Namhafte Autoren der Weimarer Republik waren die Theaterkritiker Alfred Kerr und Siegfried Jacobsohn, Erich Kästner, der als freier Mitarbeiter unter anderem für das „Berliner Tageblatt“ und die „Vossische Zeitung“ sowie für „Die Weltbühne“ schrieb, Erik Reger, nach dem Zweiten Weltkrieg erster Chefredakteur des „Tagesspiegel“, der Wiener Alfred Polgar, für das „Berliner Tageblatt“ und das „Prager Tagblatt“ schrieb, sowie Erich Maria Remarque, der 1928 seinen Fortsetzungsroman „Im Westen nichts Neues“ für die „Vossische Zeitung“ schrieb, um nur einige zu nennen. Alles in allem: Für herausragende Publizisten war die Zeitung das Medium der Wahl. Sie veröffentlichten nicht nur in den klassischen Genres – Reportage und Portrait, Essay und Leitartikel, sondern wirkten literarisch.
Förderlich für die Zeitungsbranche in der Weimarer Republik war nicht zuletzt, dass die Fotografie als „Baustein für die Medien“ begriffen wurde. Drucktechnisch war es möglich geworden, fotomechanische Reproduktionen massenhaft zu verbreiten. Außerdem wurden die Fotografen durch kleinere, handlichere Kameras flexibler.
Die Berufsbezeichnung „Bildjournalist“ wurde Mitte der 1920er-Jahre von Erich Salomon geprägt. Er arbeitete in der Werbeabteilung des Ullstein Verlages und interessierte sich für Einsatzmöglichkeiten der Fotografie. Er legte sich eine Ermanox-Kamera zu. Sie erlaubte Momentaufnahmen auch bei schwachem Licht, Fotos in Innenräumen ohne Stativ und Blitzlicht. Ab 1930 machte es die legendäre Leica den Fotografen noch leichter, unauffällig und gegebenenfalls ohne Genehmigung zu fotografieren. Salomon entwickelte den typischen Stil der Fotoreportage, der damals revolutionär war und die Pressefotografie nachhaltig beeinflusste.
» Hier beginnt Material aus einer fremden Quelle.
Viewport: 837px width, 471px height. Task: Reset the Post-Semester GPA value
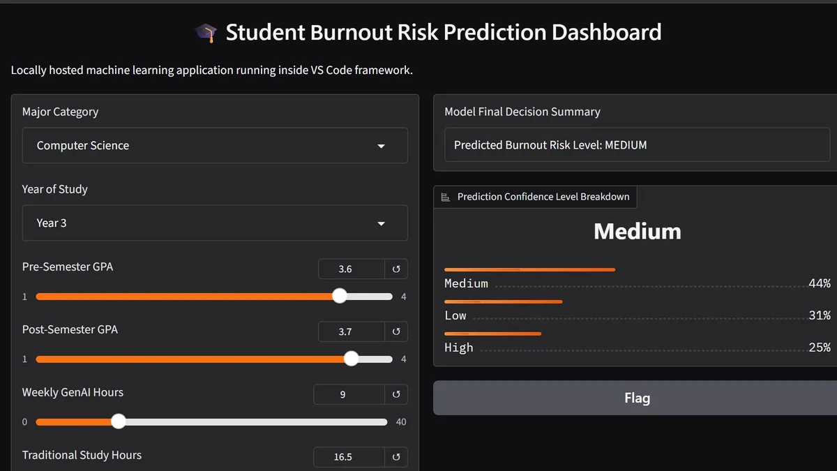pos(396,331)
Zur wirtschaftlichen Situation: Peter de Mendelssohn gibt an, dass „Mitte der Zwanziger bereits rund 1 000, also mehr als ein Drittel aller damals im Reich erscheinenden Zeitungen, von Berlin aus mit Matern versorgt“ wurden, also mit einem sogenannten Mantel. Demnach gab es um 1928 „in ganz Deutschland nur etwa 35 bis 40 Zeitungen, die es sich zeitlich und finanziell leisten konnten, mehrere Nachrichtenund Korrespondenzdienste nebeneinander in Anspruch zu nehmen“. Die bei Weitem wirtschaftlich erfolgreichste Nachrichtenagentur ging auf Alfred Hugenberg zurück. Er hatte aus dem Scherl-Verlag und der Telegraphen-Union ein Medienkonglomerat aus Verlag, Nachrichtendiensten, Werbeagenturen, Filmgesellschaften und zahlreichen Zeitungsbeteiligungen aufgebaut. Der Hugenberg-Konzern hatte während der Weimarer Republik eine rechtsnationale bis schließlich offen nationalsozialistische Ausrichtung.
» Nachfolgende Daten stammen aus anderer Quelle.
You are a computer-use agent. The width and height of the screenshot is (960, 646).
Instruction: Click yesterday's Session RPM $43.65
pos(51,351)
Obwohl die Republikschutzgesetze von 1922 und 1930 sowie die Notverordnungen von 1931 und 1932 bereits zu zahlreichen Zeitungsverboten führten, gab es gegen Ende der Weimarer Republik in Deutschland so viele Zeitungen wie nie zuvor und auch später nicht mehr. 1932 wurden 4 703 Tagesund Wochenzeitungen mit einer Gesamtauflage von 25 Millionen gezählt; die Hälfte war grundrichtungsbestimmt. Viele Blätter mussten jedoch wirtschaftlich subventioniert werden. Die Wirtschaftskrise Ende der 1920er-Jahre steigerte die ökonomische und damit auch die politische Abhängigkeit der Verlage, verstärkte den Konzentrationsprozess im Pressewesen und schwächte vor allem die demokratische und liberale Presse – sowohl quantitativ als auch qualitativ.